No meu ensino secundário foi um aluno da área B, ou seja, de ciências e no 12º ano nem Português tive, apenas Matemática, Física e Geometria Descritiva. Os meus pais não liam muito mas encomendavam livros a partir das Selecções e do Círculo de Leitores. Foi assim que não sei como caíram lá em casa obras como A Laranja Mecânica, A Servidão Humana do Maugham que jurei nunca ler por causa do título, com dezassete anos não queria ler coisas tristes. Queria e li livros como O Corpo em que contava a história de uma arqueóloga judia numa descoberta de umas ruínas ou do sudário de cristo, já não me lembro, mas lembro-me de me ter provocado excitação sexual, esse e o Konsalik eram obras que tinham sexo e amor. Livros talvez fúteis para um adulto de quase cinquenta anos mas muito importantes na definição e acção emocional e sexual de um adolescente.
Eram os poucos livros que me interessavam na biblioteca dos meus pais, havia outros que já surripiei mais tarde, mas eu lia pouco. Esse foi o ano da PGA, em que os estudantes tiveram de fazer uma prova de Português para entrar em qualquer universidade, uma prova que tinha um peso enorme na classificação final do acesso ao ensino superior.
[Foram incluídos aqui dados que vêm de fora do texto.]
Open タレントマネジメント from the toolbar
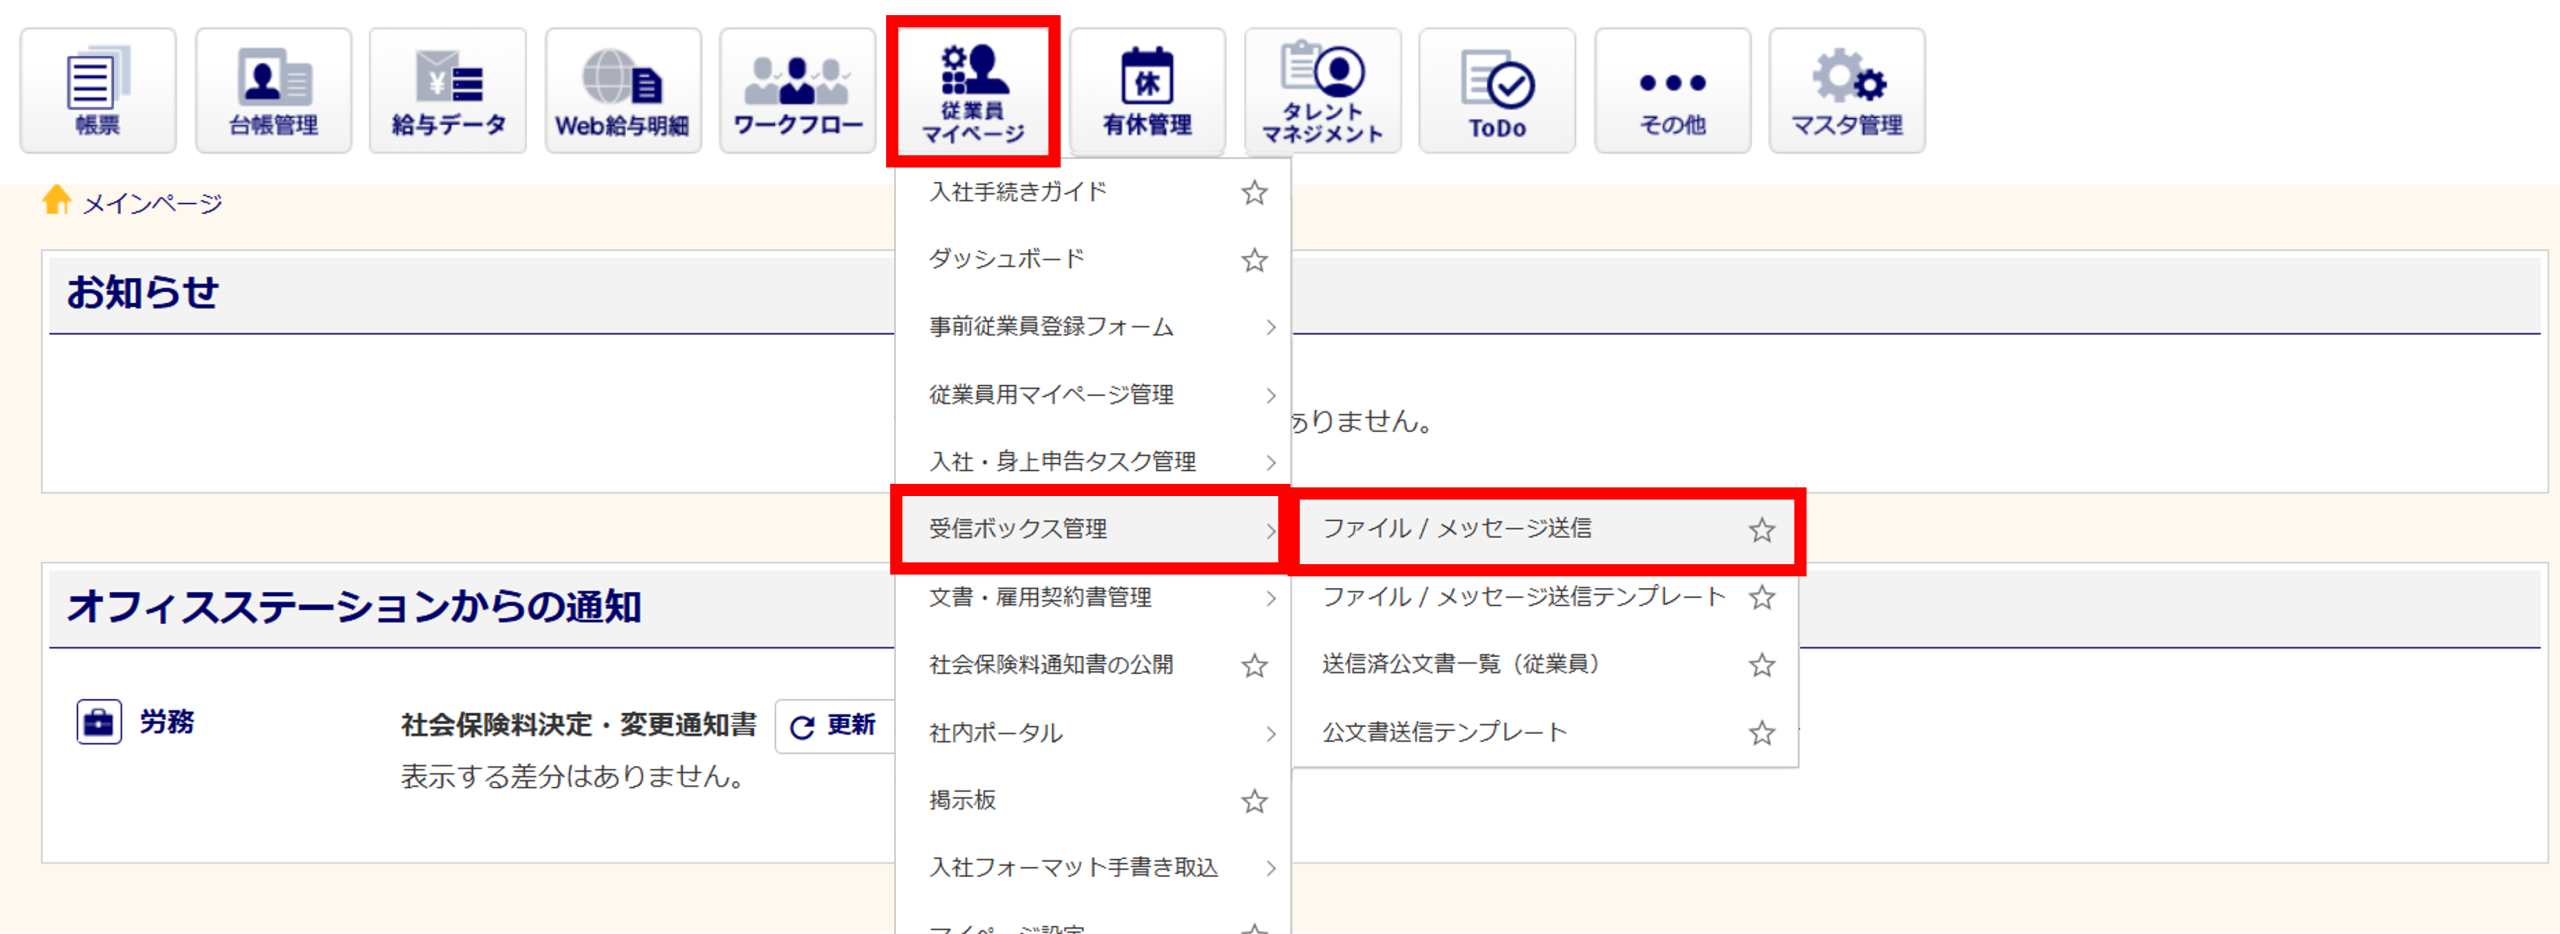Image resolution: width=2560 pixels, height=934 pixels. pos(1322,91)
Os meus pais e eu ficámos preocupados, eu lia pouco, até tinha sido aluno médio a Português no 11º ano mas lia pouco, começámos a comprar o Expresso ao Sábado por causa da revista que tinha artigos contemporâneos. No fundo, para me dar cultura geral e conhecer o ensaio, o poema, a crónica, as variadas formas e também poder formar opiniões e escrevê-las correctamente. Tive também umas aulas num centro de estudos privado onde se praticava aquilo que se chamava as composições, (SPOILER ALERT: é para rir aqui :) lembro-me de ter escrito uma composição bucólica sobre o prazer no campo e o professor dizer «oxalá consiga».
Não sei já que nota tirei mas consegui entrar no curso que escolhi na cidade que quis.
Foi nestas leituras de revista que ouvi falar de Saramago, na altura falava-se que O memorial do convento ia ser traduzido para inglês, até me recordo do título da tradução que lhe davam Baltazar e Blimunda. Foi um livro que comprei mais tarde numa daquelas edições de trezentos escudos e capa dura, mas nunca li.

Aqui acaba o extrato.